Four patents held by a research organization Allen ran are being cited against 10 prominent companies, including Yahoo, eBay, and Staples.

Updated 12:09 p.m. PDT with additional information and background and at 12:42 p.m. PDT with comment from the plaintiffs.

Microsoft co-founder Paul Allen fired a patent shot across the bow of several prominent technology companies Friday, suing Apple, Google, Facebook, Yahoo, and others over patent claims.

Microsoft co-founder Paul Allen

Allen's firm Interval Licensing filed a lawsuit in federal court alleging that the above companies, as well as AOL, eBay, Netflix, Office Depot, OfficeMax, and Staples, are violating patents he received for several Internet technologies while leading Interval Research, now out of business. The case was filed in U.S. District Court for the Western District of Washington, based in Seattle.

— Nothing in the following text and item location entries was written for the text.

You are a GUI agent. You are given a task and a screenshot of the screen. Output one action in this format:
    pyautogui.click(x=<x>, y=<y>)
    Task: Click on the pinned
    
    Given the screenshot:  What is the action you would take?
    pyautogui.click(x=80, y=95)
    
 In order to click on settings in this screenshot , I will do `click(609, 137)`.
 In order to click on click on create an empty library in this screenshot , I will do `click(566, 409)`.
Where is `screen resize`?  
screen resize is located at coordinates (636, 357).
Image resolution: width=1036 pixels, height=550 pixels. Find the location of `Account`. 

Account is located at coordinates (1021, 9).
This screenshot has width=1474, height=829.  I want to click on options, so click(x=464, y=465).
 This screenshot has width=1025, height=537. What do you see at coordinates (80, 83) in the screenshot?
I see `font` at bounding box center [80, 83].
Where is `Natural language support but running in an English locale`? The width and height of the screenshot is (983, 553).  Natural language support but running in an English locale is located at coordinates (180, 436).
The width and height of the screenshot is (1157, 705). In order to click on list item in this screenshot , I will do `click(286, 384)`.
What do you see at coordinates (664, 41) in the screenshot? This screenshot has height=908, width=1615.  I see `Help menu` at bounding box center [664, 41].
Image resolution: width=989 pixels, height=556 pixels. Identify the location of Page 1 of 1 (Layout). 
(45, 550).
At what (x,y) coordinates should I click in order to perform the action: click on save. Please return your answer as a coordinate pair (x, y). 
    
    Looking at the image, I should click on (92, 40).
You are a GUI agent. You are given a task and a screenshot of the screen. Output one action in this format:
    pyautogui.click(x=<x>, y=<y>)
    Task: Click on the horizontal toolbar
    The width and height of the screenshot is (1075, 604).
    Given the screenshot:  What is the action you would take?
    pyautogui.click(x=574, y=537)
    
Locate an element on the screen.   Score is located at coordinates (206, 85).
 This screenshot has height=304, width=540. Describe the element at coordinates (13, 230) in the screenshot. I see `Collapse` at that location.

Interval said in a press release that "the patents in the lawsuit cover fundamental web technologies first developed at Interval Research in the 1990s, which the company believes are being infringed by major e-commerce and web search companies." David Postman, a spokesman for Allen, said this is the first time that patents related to Interval Research's work have been litigated.

Postman wouldn't comment on whether licensing discussions had taken place with the defendants prior to the filing of the lawsuit, but did say that all companies were informed that Interval held "patents of interest." The companies targeted were done so because of their work in e-commerce and search, Postman said. For example, Interval included as an exhibit in its lawsuit a screen grab of a very early "About Google" Web page from 1998 that lists Interval Research Corporation as an outside collaborator.

One may wonder why Allen's former company--Microsoft, which operates the third-leading search engine in the U.S. and now provides search technology to Yahoo--was not cited in the complaint. Postman said he would not discuss litigation strategies but emphasized that Interval is not necessarily done with these patents; in that, it might seek to widen the circle of defendants at a later date.

Representatives for Apple and Google did not immediately return requests for comment. However, Facebook spokesman Andrew Noyes said "We believe this suit is completely without merit and we will fight it vigorously."

The story was first reported by The Wall Street Journal.

Four specific patents are being cited in the case, according to Interval's release:

• No. 6,263,507, "Browser for Use in Navigating a Body of Information, With Particular Application to Browsing Information Represented By Audiovisual Data."

• No. 6,034,652, "Attention Manager for Occupying the Peripheral Attention of a Person in the Vicinity of a Display Device."

• No. 6,788,314, "Attention Manager for Occupying the Peripheral Attention of a Person in the Vicinity of a Display Device."

• No. 6,757,682, "Alerting Users to Items of Current Interest."

Allen founded Microsoft with Bill Gates ages ago, but hasn't played a prominent role at the company in years. He has since invested in a number of ventures in both the technology and entertainment worlds, and organizes his business and philanthropic activities through a firm called Vulcan.

Digeo, an Allen-backed maker of DVR technology, aggressively asserted patents against various companies about five years ago in various lawsuits against PalmSource,, and Gemstar. Digeo was sold to Arris Group in 2009.